Massachusetts is one of only six states that prohibits employers—but not unions—from contributing to political parties, committees, or candidates. Kentucky had a similar lopsided ban until 2016, when a federal district court ruled the ban unconstitutional in response to a Goldwater Institute lawsuit. The Massachusetts loophole bans political contributions from employers while allowing unions, including out of state unions, to contribute up to $15,000 to a single candidate. Individuals can only donate up to $1,000. Under current law, unions may also contribute via political action committees, while PACs supported by employers are prohibited.
In 2015, the Goldwater Institute teamed with Massachusetts Fiscal Alliance founder Rick Green and board member Mike Kane to file a lawsuit to challenge this double standard. “The union loophole in Massachusetts’ campaign finance law is a clear violation of the constitutional rights of equal protection, free speech, and free association, preventing businesses from having the same say in that political process that unions do,” Goldwater Institute Senior Fellow Jim Manley said. “We’re disappointed the Court would allow such an outright ban on political speech to stand.”

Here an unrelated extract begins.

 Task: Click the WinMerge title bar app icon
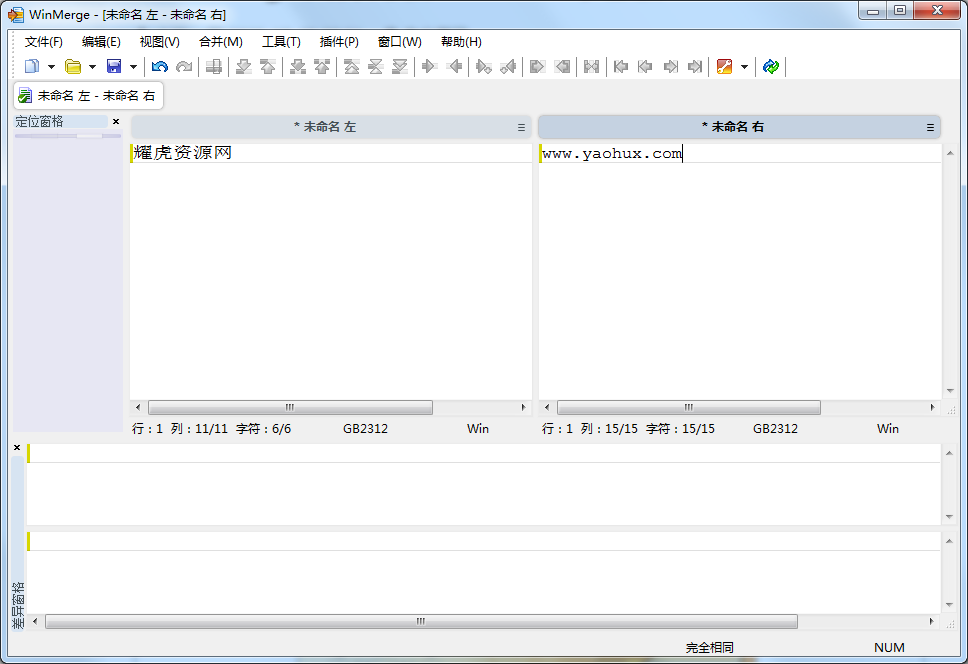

A sharply worded concurring opinion from Justice Kafker criticized the majority for “not confront[ing] the complexities of differential treatment” between businesses and other groups. Justice Kafker concluded that the U.S. Supreme Court must decide whether discrimination against businesses is constitutional in “the post-Citizens United world.”
“Today’s SJC ruling can only be described as a major disappointment that only further upholds the country’s most unfair state campaign finance law,” commented Paul D. Craney, a board member and spokesman for the Massachusetts Fiscal Alliance. “This is a major defeat for proponents of campaign finance reform. Since it was first enacted decades ago, the union loophole has tainted countless elections across our state, even giving a louder voice to out of state union bosses than Massachusetts residents and employers. Fortunately, we are evaluating the next steps and are considering bringing this case to the US Supreme Court, which would have good standing to intervene,” concluded Craney.